• Extracted information
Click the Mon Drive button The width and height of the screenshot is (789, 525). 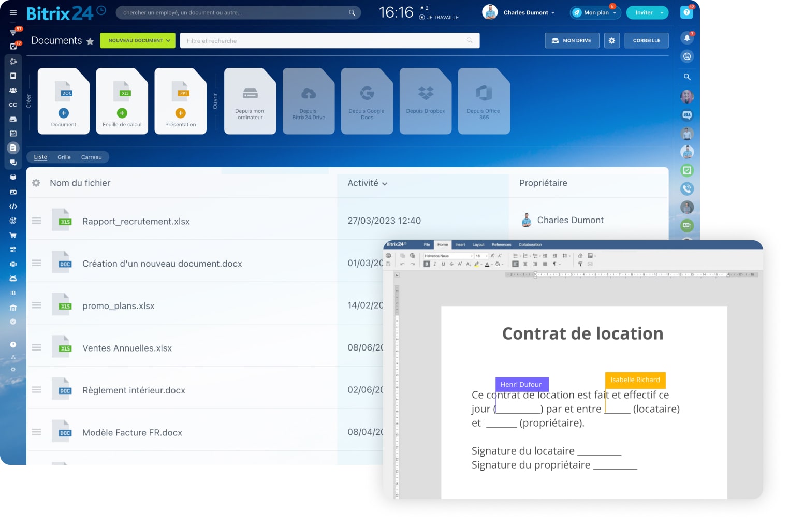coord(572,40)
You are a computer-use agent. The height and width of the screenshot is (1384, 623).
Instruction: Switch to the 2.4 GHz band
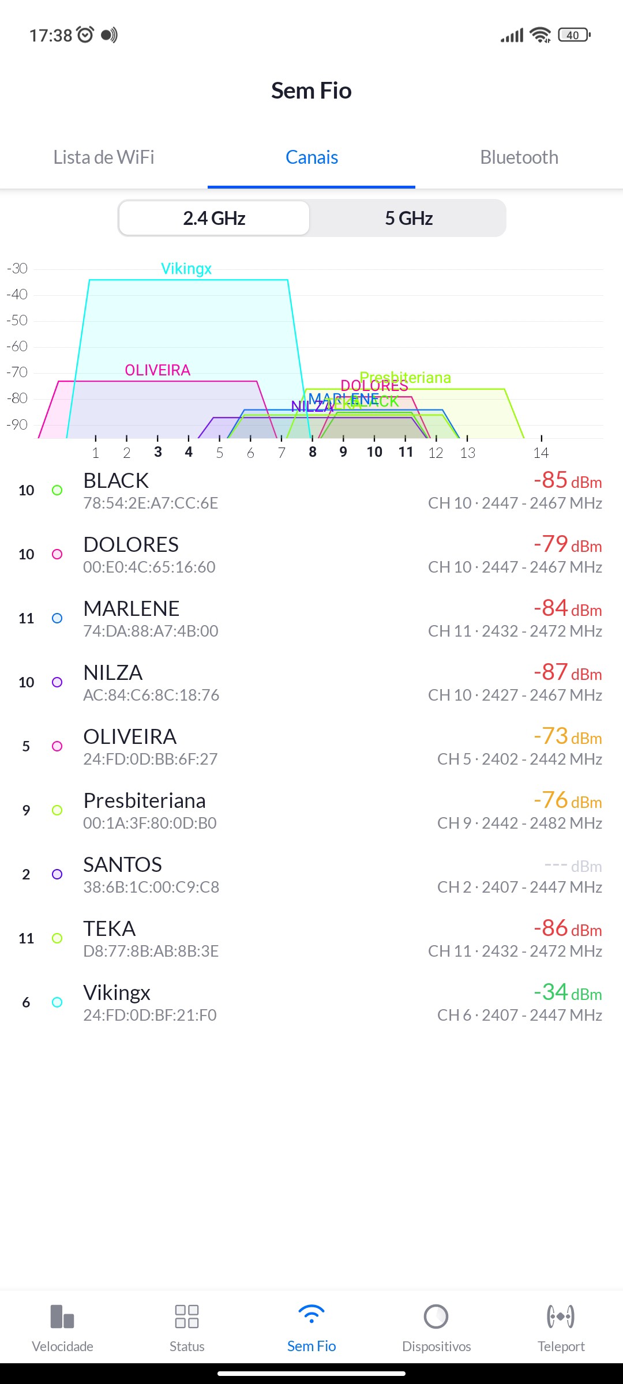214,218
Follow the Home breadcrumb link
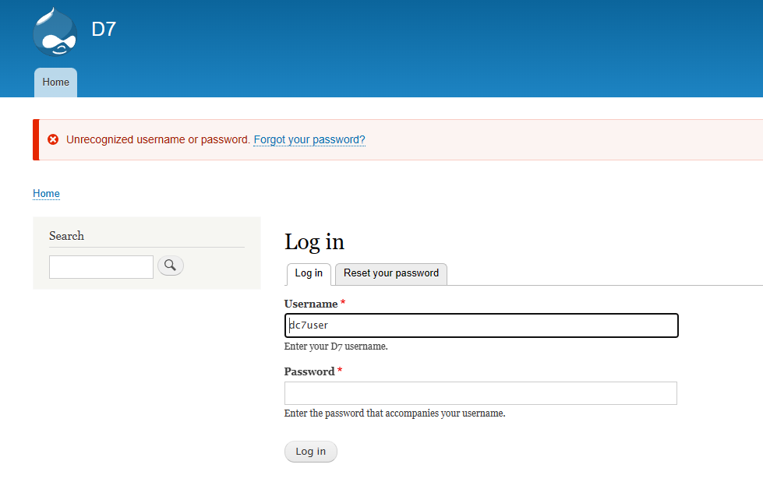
--
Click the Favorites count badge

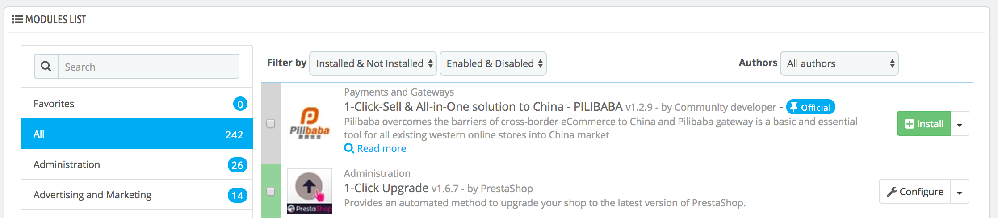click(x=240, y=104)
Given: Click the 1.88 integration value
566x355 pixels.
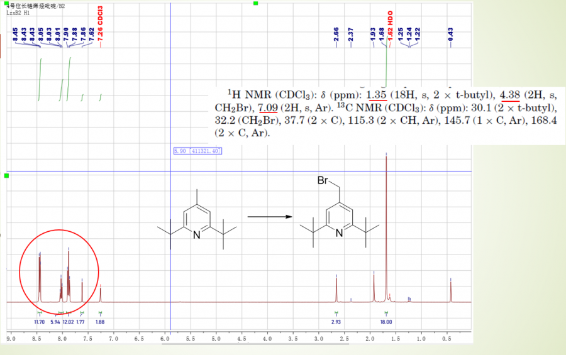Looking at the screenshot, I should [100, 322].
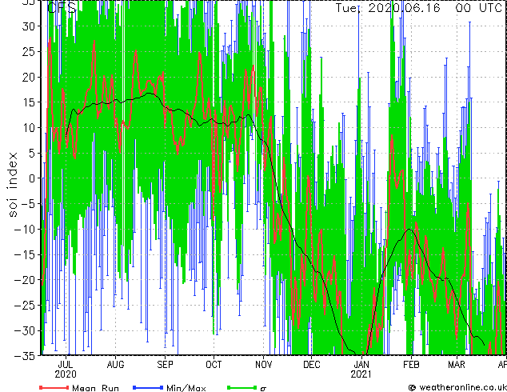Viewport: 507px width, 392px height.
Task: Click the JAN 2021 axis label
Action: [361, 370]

• Task details
Where a picture appears in the records above, omit it, and transcribe exactly the stretch of lines from the one with "You are a computer-use" through the one with "Follow the Home breadcrumb link".

• Exercise result
You are a computer-use agent. The height and width of the screenshot is (1384, 623).
Instruction: Switch to the 2.4 GHz band
214,218
Follow the Home breadcrumb link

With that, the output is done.